Top of MATERIAL FOR THE TASK

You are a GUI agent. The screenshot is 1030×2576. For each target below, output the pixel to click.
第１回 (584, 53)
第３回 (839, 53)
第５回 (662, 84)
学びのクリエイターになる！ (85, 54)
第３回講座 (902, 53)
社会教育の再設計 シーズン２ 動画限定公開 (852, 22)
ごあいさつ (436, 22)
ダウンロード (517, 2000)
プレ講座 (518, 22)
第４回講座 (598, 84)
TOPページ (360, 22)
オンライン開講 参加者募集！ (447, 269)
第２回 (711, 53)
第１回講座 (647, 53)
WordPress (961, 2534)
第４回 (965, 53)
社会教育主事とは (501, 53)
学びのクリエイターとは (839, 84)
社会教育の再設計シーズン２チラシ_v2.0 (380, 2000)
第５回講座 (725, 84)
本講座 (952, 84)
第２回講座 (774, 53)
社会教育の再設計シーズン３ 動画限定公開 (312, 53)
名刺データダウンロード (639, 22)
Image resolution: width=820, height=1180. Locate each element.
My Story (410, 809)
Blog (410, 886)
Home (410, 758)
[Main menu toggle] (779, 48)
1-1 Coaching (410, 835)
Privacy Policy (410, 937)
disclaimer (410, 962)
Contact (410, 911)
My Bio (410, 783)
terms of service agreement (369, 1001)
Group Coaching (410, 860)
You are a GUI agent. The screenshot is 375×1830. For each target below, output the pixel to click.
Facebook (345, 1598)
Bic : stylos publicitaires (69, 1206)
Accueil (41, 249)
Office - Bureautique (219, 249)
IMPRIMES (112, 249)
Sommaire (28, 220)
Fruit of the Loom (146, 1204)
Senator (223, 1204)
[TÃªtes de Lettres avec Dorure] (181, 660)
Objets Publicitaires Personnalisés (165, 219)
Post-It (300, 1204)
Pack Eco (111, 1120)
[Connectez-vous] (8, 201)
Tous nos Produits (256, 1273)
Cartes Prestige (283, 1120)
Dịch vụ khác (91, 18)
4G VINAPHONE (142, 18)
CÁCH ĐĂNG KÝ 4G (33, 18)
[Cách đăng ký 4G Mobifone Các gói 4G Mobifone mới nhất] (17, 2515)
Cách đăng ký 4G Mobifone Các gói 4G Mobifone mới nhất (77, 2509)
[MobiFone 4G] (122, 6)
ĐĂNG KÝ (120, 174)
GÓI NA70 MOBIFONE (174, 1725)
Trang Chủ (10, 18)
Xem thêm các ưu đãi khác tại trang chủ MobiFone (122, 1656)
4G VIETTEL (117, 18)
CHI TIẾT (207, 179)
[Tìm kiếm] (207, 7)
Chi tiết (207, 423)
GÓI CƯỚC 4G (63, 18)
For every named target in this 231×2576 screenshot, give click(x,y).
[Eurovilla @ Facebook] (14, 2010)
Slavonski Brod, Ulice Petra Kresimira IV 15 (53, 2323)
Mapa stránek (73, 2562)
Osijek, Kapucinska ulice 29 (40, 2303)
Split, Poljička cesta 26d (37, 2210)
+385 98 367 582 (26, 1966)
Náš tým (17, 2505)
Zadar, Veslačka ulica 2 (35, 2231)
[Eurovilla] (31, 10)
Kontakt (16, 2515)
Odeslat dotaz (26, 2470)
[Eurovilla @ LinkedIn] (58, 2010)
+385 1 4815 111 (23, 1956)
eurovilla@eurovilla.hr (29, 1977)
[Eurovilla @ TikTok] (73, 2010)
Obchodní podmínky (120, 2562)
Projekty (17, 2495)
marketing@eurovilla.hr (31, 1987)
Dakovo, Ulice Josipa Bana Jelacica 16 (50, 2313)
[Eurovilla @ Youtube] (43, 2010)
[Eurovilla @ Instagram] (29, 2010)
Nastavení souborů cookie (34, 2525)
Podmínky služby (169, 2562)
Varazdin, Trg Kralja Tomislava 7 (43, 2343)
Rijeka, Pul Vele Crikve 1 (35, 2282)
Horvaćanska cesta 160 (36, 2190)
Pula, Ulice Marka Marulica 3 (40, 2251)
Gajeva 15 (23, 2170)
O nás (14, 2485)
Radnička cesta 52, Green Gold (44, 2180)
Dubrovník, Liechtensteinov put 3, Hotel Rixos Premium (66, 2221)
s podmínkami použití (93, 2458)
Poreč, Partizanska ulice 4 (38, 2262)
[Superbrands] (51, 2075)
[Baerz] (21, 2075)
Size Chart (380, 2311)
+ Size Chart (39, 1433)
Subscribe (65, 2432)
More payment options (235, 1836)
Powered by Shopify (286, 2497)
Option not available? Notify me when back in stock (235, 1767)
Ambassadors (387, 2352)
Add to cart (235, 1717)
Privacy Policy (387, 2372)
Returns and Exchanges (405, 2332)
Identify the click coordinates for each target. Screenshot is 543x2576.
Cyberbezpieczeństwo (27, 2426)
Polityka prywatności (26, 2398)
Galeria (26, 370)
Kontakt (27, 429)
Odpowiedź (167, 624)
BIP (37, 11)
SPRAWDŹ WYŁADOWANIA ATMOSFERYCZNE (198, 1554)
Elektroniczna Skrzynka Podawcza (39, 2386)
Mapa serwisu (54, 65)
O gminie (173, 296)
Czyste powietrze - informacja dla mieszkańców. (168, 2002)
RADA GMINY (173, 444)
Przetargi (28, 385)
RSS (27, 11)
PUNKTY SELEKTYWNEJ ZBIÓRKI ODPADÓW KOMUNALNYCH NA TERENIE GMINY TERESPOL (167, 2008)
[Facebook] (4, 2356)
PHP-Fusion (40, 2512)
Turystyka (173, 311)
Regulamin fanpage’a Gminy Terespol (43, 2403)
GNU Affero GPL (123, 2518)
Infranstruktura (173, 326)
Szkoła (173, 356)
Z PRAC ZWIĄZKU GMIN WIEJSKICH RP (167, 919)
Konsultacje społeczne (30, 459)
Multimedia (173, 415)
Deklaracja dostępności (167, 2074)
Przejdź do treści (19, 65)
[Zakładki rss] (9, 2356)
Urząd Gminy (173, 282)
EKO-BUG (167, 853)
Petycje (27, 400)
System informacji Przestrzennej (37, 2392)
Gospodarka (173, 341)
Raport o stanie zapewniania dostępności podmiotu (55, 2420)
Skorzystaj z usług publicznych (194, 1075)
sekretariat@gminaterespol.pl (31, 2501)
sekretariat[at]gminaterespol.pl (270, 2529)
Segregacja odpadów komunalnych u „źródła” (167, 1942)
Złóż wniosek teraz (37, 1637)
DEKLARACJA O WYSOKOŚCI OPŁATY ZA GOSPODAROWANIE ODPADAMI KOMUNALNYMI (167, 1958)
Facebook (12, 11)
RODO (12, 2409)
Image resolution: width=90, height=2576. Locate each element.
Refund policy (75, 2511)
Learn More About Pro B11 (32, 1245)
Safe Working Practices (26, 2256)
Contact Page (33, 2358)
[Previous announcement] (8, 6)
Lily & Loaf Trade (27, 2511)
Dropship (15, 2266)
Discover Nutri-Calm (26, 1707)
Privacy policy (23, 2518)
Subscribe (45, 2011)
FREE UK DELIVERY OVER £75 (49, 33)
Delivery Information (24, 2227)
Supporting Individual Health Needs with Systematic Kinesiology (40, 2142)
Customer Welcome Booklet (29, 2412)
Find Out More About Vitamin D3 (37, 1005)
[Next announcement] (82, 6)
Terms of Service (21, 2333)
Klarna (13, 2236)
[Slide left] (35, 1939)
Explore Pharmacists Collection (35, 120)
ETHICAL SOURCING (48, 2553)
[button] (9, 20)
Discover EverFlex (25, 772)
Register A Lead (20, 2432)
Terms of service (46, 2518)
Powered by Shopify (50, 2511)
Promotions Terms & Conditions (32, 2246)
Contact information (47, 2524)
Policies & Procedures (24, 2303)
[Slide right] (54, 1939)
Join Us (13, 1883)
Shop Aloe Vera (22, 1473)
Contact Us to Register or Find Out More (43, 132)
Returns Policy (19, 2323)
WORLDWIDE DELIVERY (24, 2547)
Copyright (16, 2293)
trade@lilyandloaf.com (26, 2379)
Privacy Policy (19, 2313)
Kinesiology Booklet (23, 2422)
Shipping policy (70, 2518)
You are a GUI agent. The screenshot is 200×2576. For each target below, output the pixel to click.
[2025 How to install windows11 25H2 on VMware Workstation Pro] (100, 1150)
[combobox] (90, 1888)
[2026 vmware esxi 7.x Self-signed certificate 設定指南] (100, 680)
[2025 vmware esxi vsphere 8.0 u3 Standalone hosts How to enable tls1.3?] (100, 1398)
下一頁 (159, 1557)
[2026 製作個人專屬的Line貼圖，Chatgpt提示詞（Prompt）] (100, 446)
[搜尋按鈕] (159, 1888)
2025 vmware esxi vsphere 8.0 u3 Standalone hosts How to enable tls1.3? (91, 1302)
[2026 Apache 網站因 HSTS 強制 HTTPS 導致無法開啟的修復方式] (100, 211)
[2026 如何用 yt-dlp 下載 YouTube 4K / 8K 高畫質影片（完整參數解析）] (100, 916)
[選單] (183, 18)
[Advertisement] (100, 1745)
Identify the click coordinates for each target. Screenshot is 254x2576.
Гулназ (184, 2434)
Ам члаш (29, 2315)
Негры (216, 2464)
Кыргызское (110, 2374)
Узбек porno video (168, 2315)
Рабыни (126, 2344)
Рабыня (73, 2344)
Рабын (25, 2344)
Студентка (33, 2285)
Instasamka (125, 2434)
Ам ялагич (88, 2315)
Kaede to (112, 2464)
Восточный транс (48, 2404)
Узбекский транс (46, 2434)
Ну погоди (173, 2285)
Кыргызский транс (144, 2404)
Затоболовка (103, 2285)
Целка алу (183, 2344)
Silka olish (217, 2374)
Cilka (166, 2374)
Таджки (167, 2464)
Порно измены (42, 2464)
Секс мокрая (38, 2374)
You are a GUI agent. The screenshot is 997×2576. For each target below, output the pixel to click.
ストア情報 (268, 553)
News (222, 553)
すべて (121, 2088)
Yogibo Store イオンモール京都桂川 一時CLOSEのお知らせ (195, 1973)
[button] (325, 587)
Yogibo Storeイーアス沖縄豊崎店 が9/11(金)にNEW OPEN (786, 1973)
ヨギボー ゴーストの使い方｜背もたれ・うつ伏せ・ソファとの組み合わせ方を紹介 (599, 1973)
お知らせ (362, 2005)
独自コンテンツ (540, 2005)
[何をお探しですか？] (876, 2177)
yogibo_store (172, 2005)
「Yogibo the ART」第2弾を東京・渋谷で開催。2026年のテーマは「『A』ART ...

Bottom of MATERIAL FOR THE TASK

## [WHAT IS BEING ASKED]
Please give a word-for-word repetition of the lines from the one containing "Таджки (167, 2464)" through the last line of the data above, including both, and nothing besides.

## [FINAL ANSWER]
Таджки (167, 2464)
Порно измены (42, 2464)
Секс мокрая (38, 2374)
You are a GUI agent. The screenshot is 997×2576. For each target below, output the pixel to click.
ストア情報 (268, 553)
News (222, 553)
すべて (121, 2088)
Yogibo Store イオンモール京都桂川 一時CLOSEのお知らせ (195, 1973)
[button] (325, 587)
Yogibo Storeイーアス沖縄豊崎店 が9/11(金)にNEW OPEN (786, 1973)
ヨギボー ゴーストの使い方｜背もたれ・うつ伏せ・ソファとの組み合わせ方を紹介 (599, 1973)
お知らせ (362, 2005)
独自コンテンツ (540, 2005)
[何をお探しですか？] (876, 2177)
yogibo_store (172, 2005)
「Yogibo the ART」第2弾を東京・渋谷で開催。2026年のテーマは「『A』ART ...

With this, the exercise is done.